I found Holts by researching online.  Jan was great and did an excellent job of cutting the stones and interpreting what we were after.  Not having much experience in the gem world we relied heavily on his expertise so he made sure to consult us at key stages and we felt we were in safe hands.

 

Were you nervous at all about the process ie would you get what you wanted? Did you think it would be too expensive?

Actually I wasn't nervous, no. Because through my research it was clear that Holts have been involved in the gem trade for a long time and you also have a good reputation both with retail customers and with trade.  I also saw that you have been cutting stones for some time now.  I was concerned about cost but it was not as much as I expected.  

 

Have the stones turned out as expected or are they far better than you thought?

They are stunning!  Before cutting them we were told that the colours would brighten or change but each one has been a nice surprise.  The tourmaline went from a pastel green to a very vividly bright green-blue which looks vibrant in any light.  Likewise, the garnet went from nearly black to a deep wine-coloured red with an almost electric sparkle.  We especially like the shape of the garnet which we probably gave Jan the most freedom on.  Working between the inclusions he ended up doing a cushion cut that somehow has modern feel to it. It's also huge!

 

Did you enjoy the whole process? Would you do it again?
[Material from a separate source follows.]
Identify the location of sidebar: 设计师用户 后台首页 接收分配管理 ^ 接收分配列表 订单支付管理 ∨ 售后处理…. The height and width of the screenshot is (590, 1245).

Very much so!  It is very exciting because there is an element of not knowing exactly how a rough stone will end up.  Inevitably with coloured stones there will be inclusions so how these are worked with or around will influence the final design.  I feel like I learnt a lot and now have greater appreciation of cut stones.

I am trying to resist doing more for now!  We still haven't tried cutting one of the purplish garnets and there is one I suspect to be another colour change sapphire but stronger on the green end.  But first we need to turn the ones we have already had cut into pieces of jewellery.  

 

What are you planning to do with the gemstones?

The tourmaline will end up as a ring for my mum.  She likes greens and blues so it is perfect for her.

The garnet will be a necklace for my fiancé.  We were considering making it into an engagement ring, that’s what sparked this whole process off, but in the end we felt it was actually too big for a ring!  I finally decided on a diamond for the ring so it will be an additional 'engagement necklace'.

We're still undecided what to do with the sapphire.  I'm not sure if it is true but I have read that greenish-orange/red colour change sapphires are unique to Tanzania which would be nice.     

The process has sparked an interest in gems and jewellery for me.  I have always enjoyed drawing and making things so I have started to learn wax carving with the aim of making the necklace.  I've already done a beginner’s course and will do some more practice pieces before going on to learn about wax castings for stone setting.